+++ DATA
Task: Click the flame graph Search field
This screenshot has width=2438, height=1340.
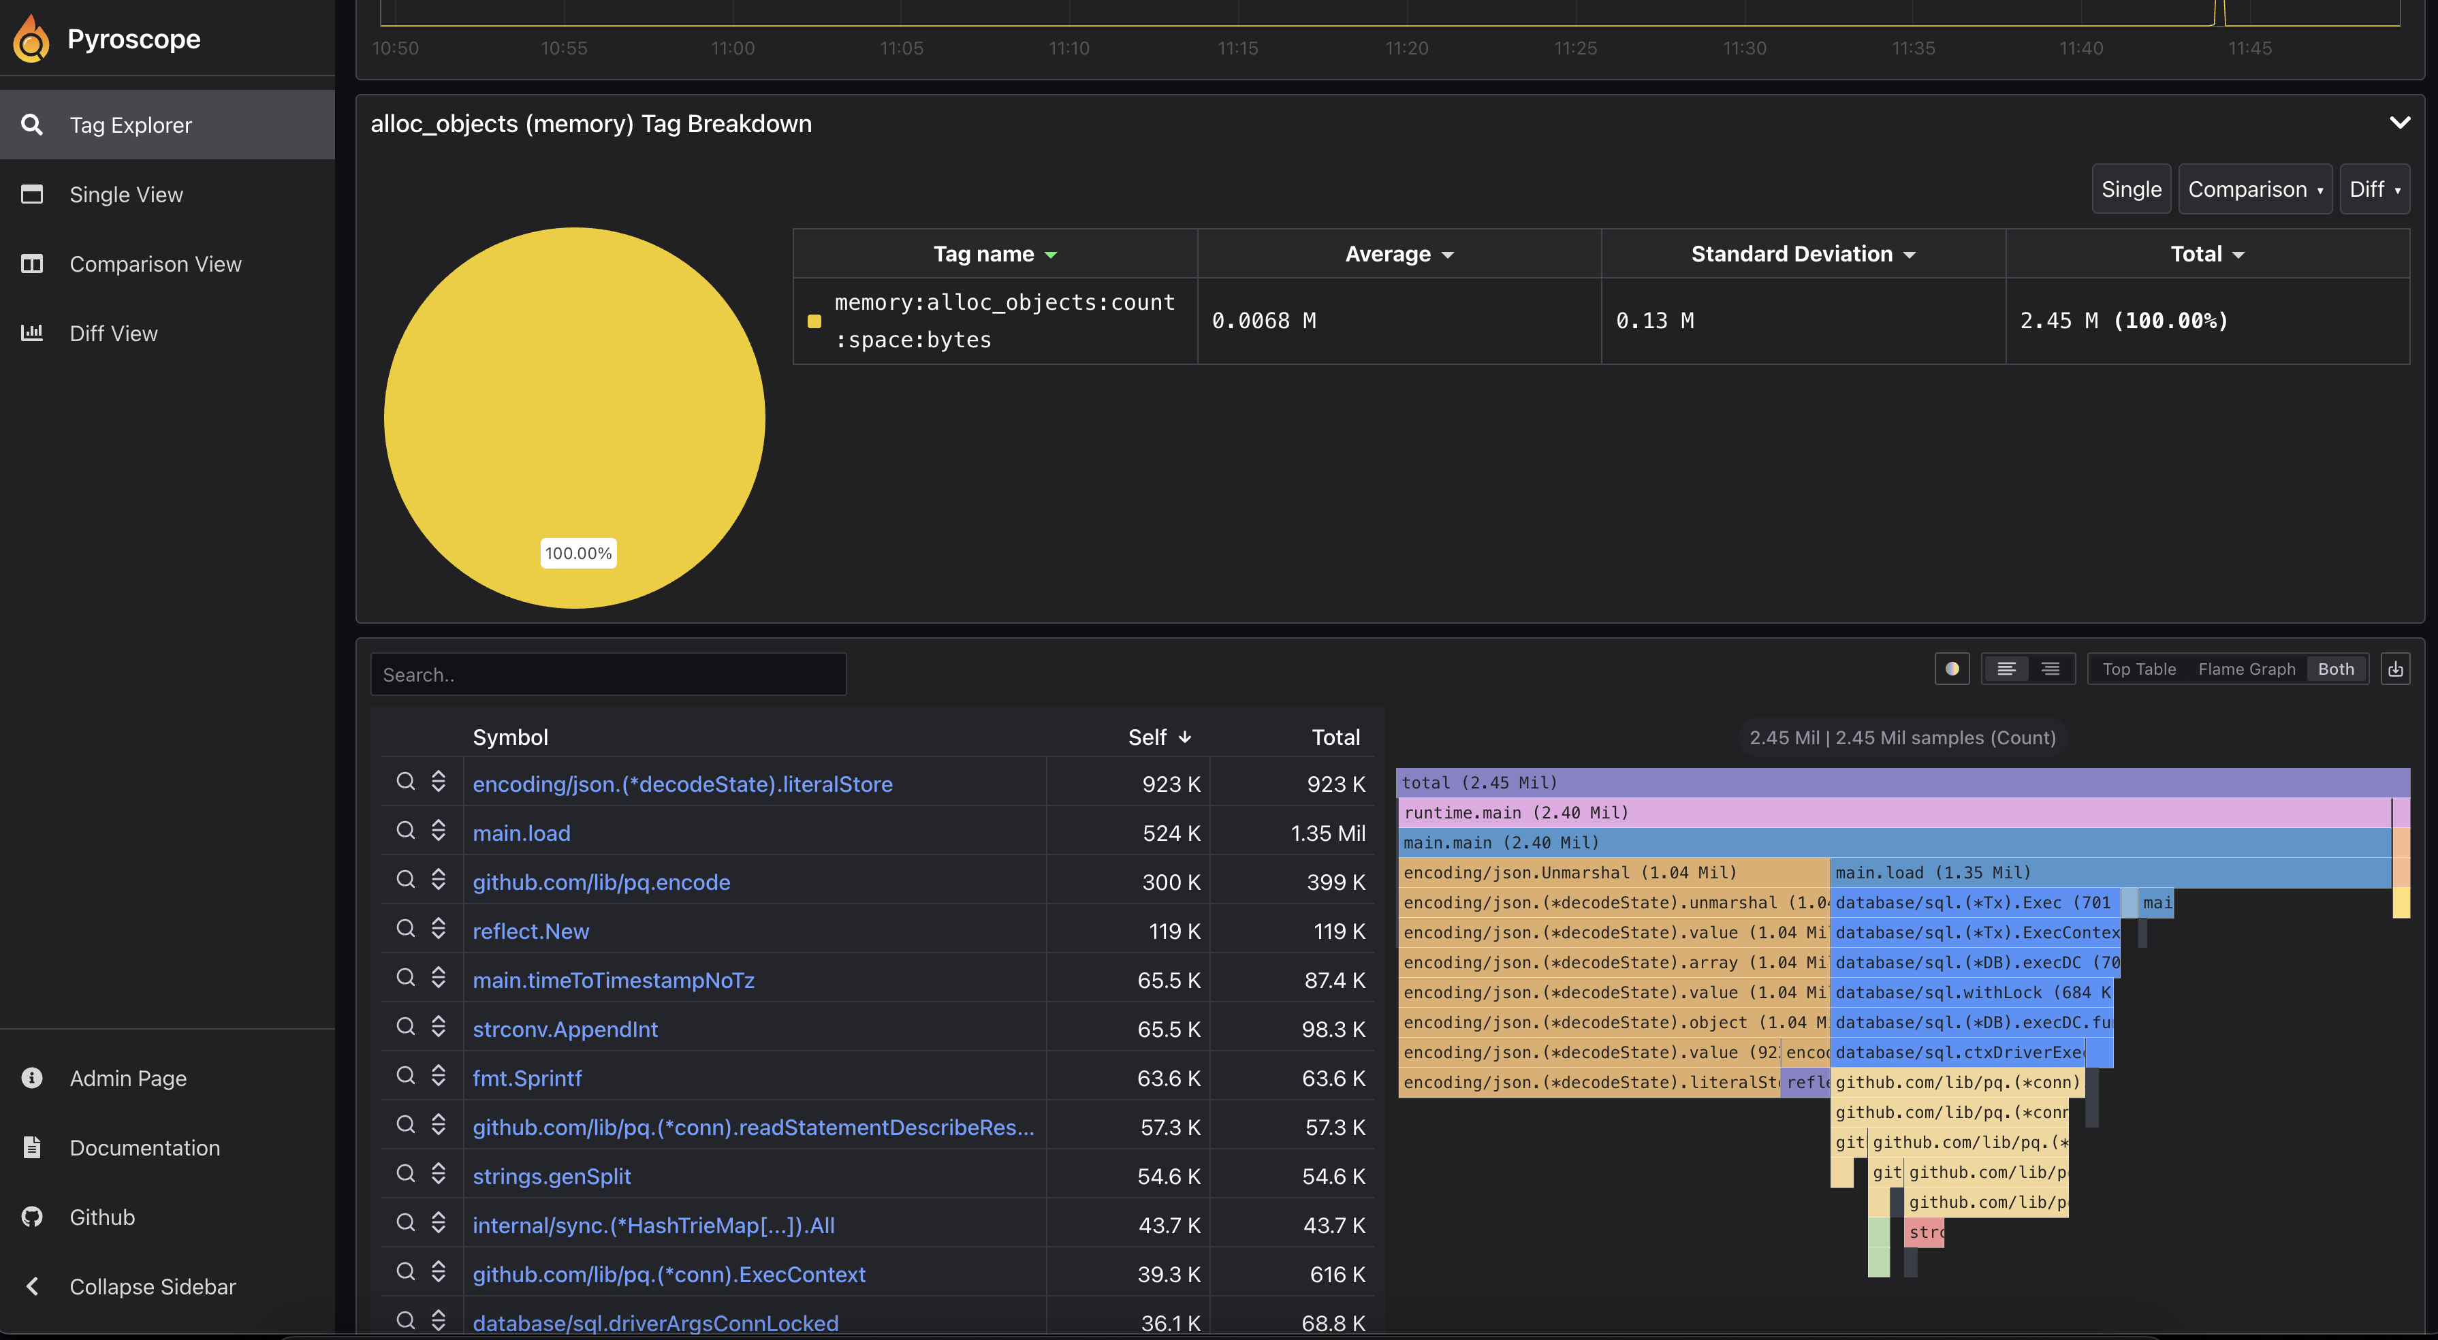Action: tap(608, 675)
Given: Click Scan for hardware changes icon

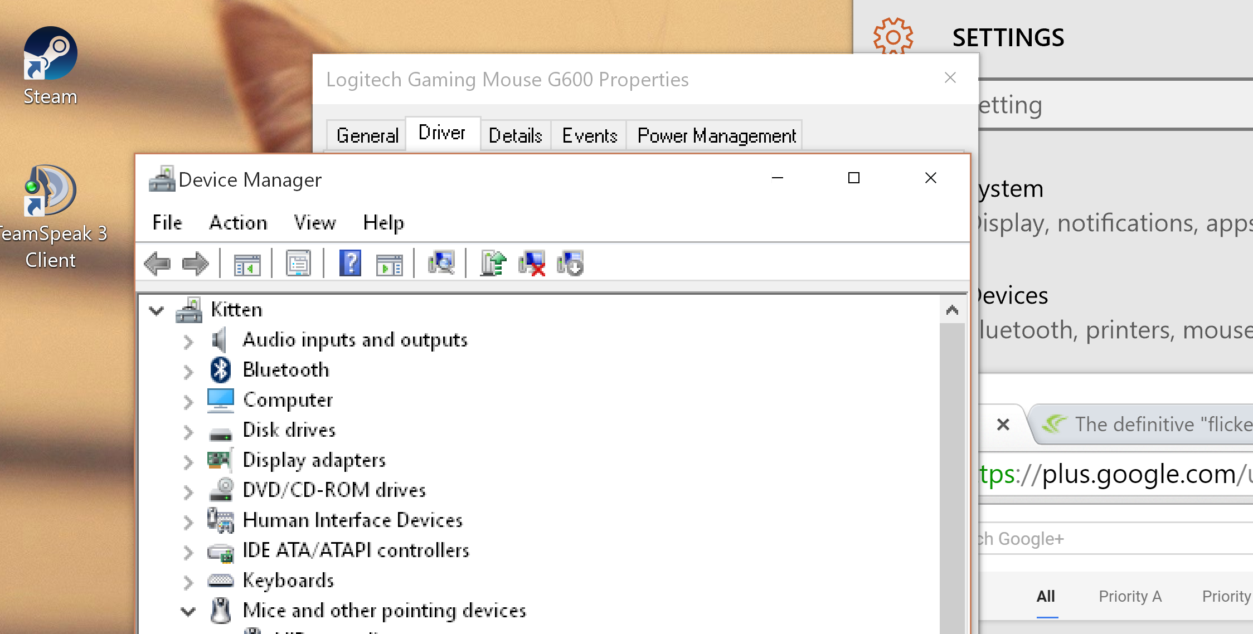Looking at the screenshot, I should click(x=441, y=263).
++++++
= WHAT IS EXPECTED =
Pictures stay out; the records above are otherwise reproduced exactly.

= EXPECTED OUTPUT =
Task: Click the flame graph Search field
This screenshot has width=2438, height=1340.
Action: tap(608, 675)
Given: Click Scan for hardware changes icon

Looking at the screenshot, I should click(x=441, y=263).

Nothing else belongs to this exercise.